Frappes au Liban : le bilan grimpe à 254 morts et l’Iran fixe un choix binaire aux États-Unis

Quelques heures seulement après l’annonce d’un cessez-le-feu entre les États-Unis et l’Iran, l’armée israélienne a lancé une vaste offensive aérienne sur le territoire libanais. Ces frappes, qui ont fait des centaines de victimes, suscitent une vague de réactions à l’échelle internationale.

Selon les informations relayées par la chaîne Al Jazeera, la Défense civile libanaise a recensé au moins 254 morts et 1 165 blessés. Les bombardements ont ciblé plusieurs zones, notamment Beyrouth, la vallée de la Bekaa, le Mont-Liban, Sidon, ainsi que des villages du sud du pays. Face à l’afflux de victimes, le président du syndicat des médecins du Liban, Elias Chlela, a lancé un appel urgent à l’ensemble du personnel médical pour prêter main-forte aux hôpitaux.

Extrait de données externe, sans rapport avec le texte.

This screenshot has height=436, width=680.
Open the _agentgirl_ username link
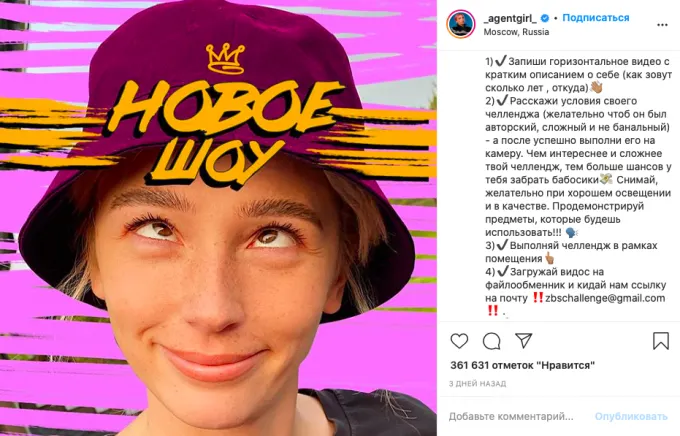(510, 18)
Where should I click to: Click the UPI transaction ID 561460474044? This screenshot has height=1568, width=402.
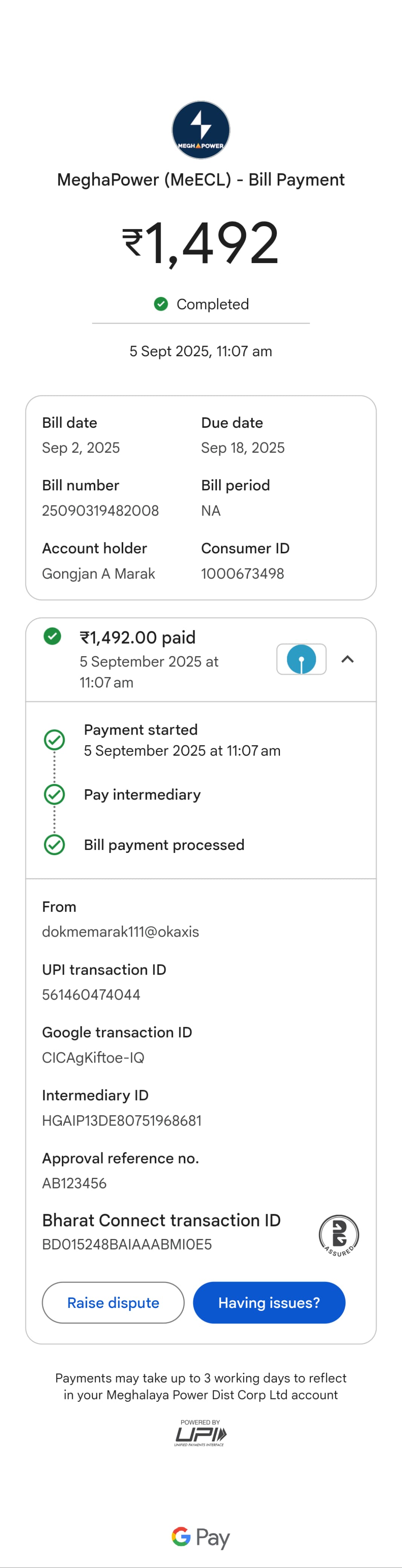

L’armée israélienne justifie cette opération en la qualifiant de plus grand assaut coordonné sur le Liban depuis le 2 mars, affirmant avoir visé plus de 100 centres de commandement et sites militaires du Hezbollah. Le Premier ministre israélien, Benjamin Netanyahu, et son ministre de la Défense, Israel Katz, ont souligné que l’accord de trêve irano-américain ne s’appliquait pas au groupe armé libanais.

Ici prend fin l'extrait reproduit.